Room temperature ferromagnetism of Fe-doped and (Fe, Cu)-codoped TiO2 powders prepared by mechanical alloying

Abstract

Fe-doped and (Fe, Cu)-codoped TiO2 powders were prepared by mechanical alloying. The structure, chemical composition and magnetic properties of samples were investigated with X-ray diffraction (XRD), inductively coupled plasma atomic emission spectrometry, 57Fe Mossbauer spectroscopy, X-ray photoelectron spectroscopy (XPS) and vibrating sample magnetometer (VSM). XRD patterns show that all milled samples present pure rutile structure, and no metal iron, copper or their oxides are found in the powders. XPS spectra further support the results of XRD. Mossbauer spectra indicate that iron atoms have dissolved into the TiO2 lattice in Fe3+ state with low concentration of Cu doped in TiO2 and when Cu concentration in TiO2 reaches 5.538 at.%, signal of a small portion of Fe2+ appears in the spectrum, which may be associated with the increase of both oxygen vacancies in the lattice and dopant concentration.

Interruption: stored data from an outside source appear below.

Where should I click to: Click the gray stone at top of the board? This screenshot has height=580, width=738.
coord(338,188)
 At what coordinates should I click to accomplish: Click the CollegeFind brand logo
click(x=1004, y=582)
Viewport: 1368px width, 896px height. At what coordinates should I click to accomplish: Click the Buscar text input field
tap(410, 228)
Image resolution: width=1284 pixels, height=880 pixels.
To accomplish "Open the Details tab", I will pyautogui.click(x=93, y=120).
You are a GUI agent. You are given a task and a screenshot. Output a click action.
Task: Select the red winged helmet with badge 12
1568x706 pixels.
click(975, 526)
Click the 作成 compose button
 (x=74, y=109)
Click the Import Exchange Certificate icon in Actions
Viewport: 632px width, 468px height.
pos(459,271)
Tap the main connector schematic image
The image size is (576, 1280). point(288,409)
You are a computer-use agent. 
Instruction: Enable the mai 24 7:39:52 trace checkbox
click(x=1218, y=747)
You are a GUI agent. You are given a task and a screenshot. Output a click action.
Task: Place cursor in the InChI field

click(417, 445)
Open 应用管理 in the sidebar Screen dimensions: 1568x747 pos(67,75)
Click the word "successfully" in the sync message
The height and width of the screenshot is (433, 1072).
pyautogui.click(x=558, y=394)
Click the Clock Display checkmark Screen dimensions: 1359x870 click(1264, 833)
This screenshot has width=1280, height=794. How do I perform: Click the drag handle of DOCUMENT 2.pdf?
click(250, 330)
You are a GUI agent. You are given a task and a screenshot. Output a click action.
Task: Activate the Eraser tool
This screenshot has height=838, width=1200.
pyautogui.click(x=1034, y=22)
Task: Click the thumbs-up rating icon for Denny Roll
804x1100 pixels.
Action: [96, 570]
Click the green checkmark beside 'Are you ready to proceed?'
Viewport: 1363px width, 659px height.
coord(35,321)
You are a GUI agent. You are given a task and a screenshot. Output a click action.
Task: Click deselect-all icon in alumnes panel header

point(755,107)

VSM measurements reveal that all milled samples exhibit room temperature ferromagnetism. The ferromagnetism does not come from a second magnetic phase such as iron and its oxides particles/clusters but from the (Fe, Cu)-codoped TiO2 matrices. The observed room temperature ferromagnetism of milled samples is attributed to the strong exchange interactions of the large number of overlapping bound magnetic polarons (BMPs). The saturation magnetization increases with increasing Cu content up to 3.076 at.%, which might be due to doping Cu could further increase concentration of oxygen vacancies to form more BMPs. When Cu concentration is increased to 5.538 at.%, the antiferromagnetic interaction could dominance over ferromagnetic interaction, resulting in reduction of magnetization. The magnetic properties of the samples are primarily attributed to the effect of oxygen vacancies, and oxygen vacancies play an important role in the origin of ferromagnetism in the system.